Request for a tutorial demonstrating simple implementation of cookie-cutter-data-science framework #59

pgr-me · 2016-12-10T13:17:22Z

Hello,
I'd like to use the cookiecutter-data-science framework for the project that I'm working on, but unfortunately I'm having trouble getting started. Specifically, I'm having trouble figuring out how to configure the make_dataset.py file to execute any python data-making scripts. I'm sure the fix is pretty basic, but I've been spinning my wheels for awhile trying to figure this issue out.

It would be great if you could provide a basic tutorial demonstrating a simple implementation of your framework that people like me could use to get started.
Thanks!

mnarayan · 2016-12-18T19:37:29Z

I have similar questions about make_dataset.py. This template is not simple enough for the novice or even intermediate data scientists to figure out. Better documentation that uses all features of this template would help a lot.

isms · 2016-12-19T18:04:19Z

@pgr-me @mnarayan Thanks for raising this — if you're finding it confusing, there are probably others who are too.

In terms of how to improve the documentation/comments and potentially add to the content about how to use this repo, it'd be helpful if you could share some specifics here about what you found confusing or difficult.

pgr-me · 2016-12-31T00:38:02Z

Sorry about the delay in responding - I've been on holiday the past two weeks.

I recommend generalizing this example so that it leverages all the functionality of the cookie-cutter-data-science framework. I was able to use this example to meet my needs, but it may be useful for others if you provide step-by-step instructions showing how users can take the default cookie-cutter-data-science framework and make it into said example. This could mean showing users how to:

Use global variables in the Makefile
Customize commands in the Makefile
Make use of project rules in the Makefile
Create and use .env files

GuiMarthe · 2017-03-27T17:55:49Z

with the make_dataset.py main function it self i found that understanding the Click library was enough. This webcast made by the developer of Click is quite good https://youtu.be/kNke39OZ2k0 .
However, the workflow with make is beyond me. (not a unix person yet, but getting there)

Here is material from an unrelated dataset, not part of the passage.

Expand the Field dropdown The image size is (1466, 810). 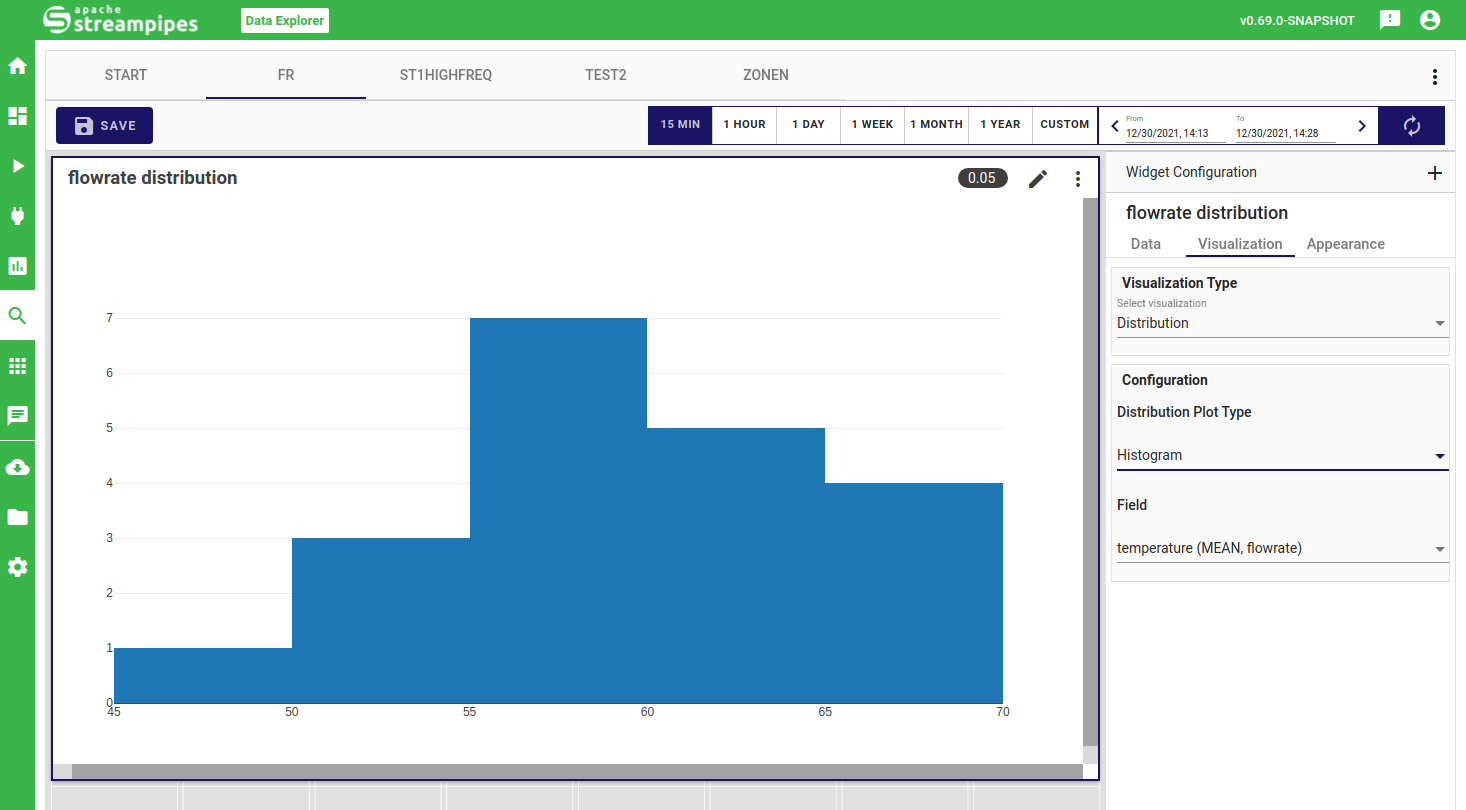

I remember you mentioned in the tutorial/presentation/documentation that the idea of using make was inspired by the necessity of building data pipelines. I am an avid user of airflow so pipelines are natural to me. So maybe a practical example should be enough, like getting a standard modelling tutorial and pipeing the analysis through. It could even be a completed or iconic DrivenData competition/tutorial.

lorey · 2017-07-24T14:50:09Z

Like the others here, I have problems figuring out how to get started and integrate my workflow.

Regarding your question, @isms: I think a small sample project with all the necessary steps (from preprocessing to model) already implemented would be very beneficial for beginners. No need to do anything fancy, just derive some features and train a decision tree. For example by using the Titanic Kaggle challenge most people should be familiar with: https://www.kaggle.com/c/titanic/data. Or even easier: by integrating an example withing the base project. If you're new it helps to get started, if you're experienced, you'll have no problems to delete it.

Once I understand it well enough and am able to use the project, I'm going to give it a shot. A simple example repository should only take me a few hours.

Things that I could not figure out right away:

how to run it all? probably make. make shows possible commands, cool. okay, lets implement some bogus logic and try it.
all example projects (linked below) have no Makefile to check out how they use it.
make data yields an error when executing make_dataset.py: Error: Missing argument "input_filepath".. I cannot figure out how to pass the commands as make data --input_filepath=x/y fails. Got away with deleting the click-aguments.
how does this work? https://github.com/drivendata/cookiecutter-data-science/blob/master/%7B%7B%20cookiecutter.repo_name%20%7D%7D/src/data/make_dataset.py#L30
why is make_dataset pre-filled and build_features empty?

Proposed steps for a tutorial:

overview that explains components (basically an improved file tree)
download data
build features
train a model and predict data
use visualize to generate some figures
adapt Makefile to automatically build necessary files and tie it all together
generate docs
(I'm still learning and editing on the fly)

hackalog · 2018-10-25T14:03:18Z

You can have a look at https://github.com/hackalog/bus_number/ which was from a tutorial we just gave at PyData NYC. There's a sizable framework in src/, but you should be able to see the basic linkage between the Makefile and the various scripts.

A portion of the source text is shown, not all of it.